As part of its Artemis program to return humans to the Moon this decade, NASA has a minimum requirement that its “human landing system” must be able to deliver 865 kg to the lunar surface. This is based on the mass of two crew members and their equipment needed for a short stay.
However, in selecting SpaceX’s Starship vehicle to serve as its human lander, NASA has chosen a system with a lot more capability. Starship will, in fact, be able to deliver 100 metric tons to the surface of the Moon—more than 100 times NASA’s baseline goal.
“Starship can land 100 tons on the lunar surface,” said Aarti Matthews, Starship Human Landing System program manager for SpaceX. “And it’s really hard to think about what that means in a tangible way. One hundred tons is four fire trucks. It’s 100 Moon rovers. My favorite way to explain this to my kids is that it’s the weight of more than 11 elephants.”
No mass constraints
Matthews made her comments last week at the ASCENDxTexas space conference in Houston. She was responding to a question from an audience member, Jeff Michel, an engineer at Johnson Space Center. He works in the area of in-situ resource utilization, the processing and use of local materials known more colloquially as “living off the land.” What role, he asked, should NASA’s technical workforce play in developing these these?
In answering the question, Matthews urged Michel and his colleagues and NASA to think bigger about what they could do on the surface of the Moon with a vehicle as capable as Starship. This would be wholly different from any capability NASA has ever had before. By way of comparison, in a “truck” configuration for cargo only, it was estimated that this Apollo Lunar module vehicle could bring about five tons down to the lunar surface.
“NASA specified a high-level need, but we, industry, are taking away one of your biggest constraints that you have in designing your payloads and your systems,” she said. “It’s significantly higher mass. It’s essentially infinite volume for the purposes of this conversation. And the cost is an order of magnitude lower. I think that our NASA community, our payload community, should really think about this new capability that’s coming online.”
Matthews noted that all space projects face extremely challenging mass and size limitations. This, in turn, constrains the performance of the payload, be it a scientific experiment or some kind of demonstration.
“We all need to be thinking bigger and better and really inspirationally about what we can do,” Matthews said. “Anyone who has worked on hardware design for space application knows you’re fighting for kilograms, and sometimes you’re fighting for grams, and that takes up so much time and energy. It really limits what your system can do. That’s gone. away entirely.”
Precisely because Starship is so ambitious—it is larger and more powerful than a Saturn V rocket, and fully reusable—it has been easy to dismiss the vehicle. And in reality, SpaceX still faces major technical challenges before it is ready to deliver a flight-worthy, interplanetary transport system.

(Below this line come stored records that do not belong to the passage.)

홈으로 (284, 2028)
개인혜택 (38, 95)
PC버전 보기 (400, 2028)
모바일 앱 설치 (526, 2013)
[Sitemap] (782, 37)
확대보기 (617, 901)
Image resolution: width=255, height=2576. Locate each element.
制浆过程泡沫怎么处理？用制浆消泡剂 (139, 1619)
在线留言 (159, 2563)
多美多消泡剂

But the message from Matthews was clear: NASA has already made a bet on Starship. With its selection as the Human Landing System for Artemis, the large, cutting-edge vehicle is now on the critical path to landing humans on the Moon, NASA’s most ambitious human spaceflight program in half a century. And if NASA’s astronauts are betting that Starship will succeed, then the rest of the space agency should probably be, too.
There is some evidence that this notion is beginning to take hold in the broader space community. A group of planetary scientists, for example, have started warming to the idea that Starship could open up the Solar System to a new era of exploration. When SpaceX sends its first test missions to Mars, these scientists say, NASA should have experimental payloads ready to take advantage of the mass and volume capabilities of the new vehicle.
With her comments last week Matthews extended that challenge to Michel and other engineers and scientists at the space agency.
“If you, as an engineer, are developing an in-situ resource utilization system, what does your system look like when you have no mass constraint?” she asked. “What about when you have no volume constraint? That would be the exciting thing that I would like to hear from NASA engineers, what they can do with this capability.”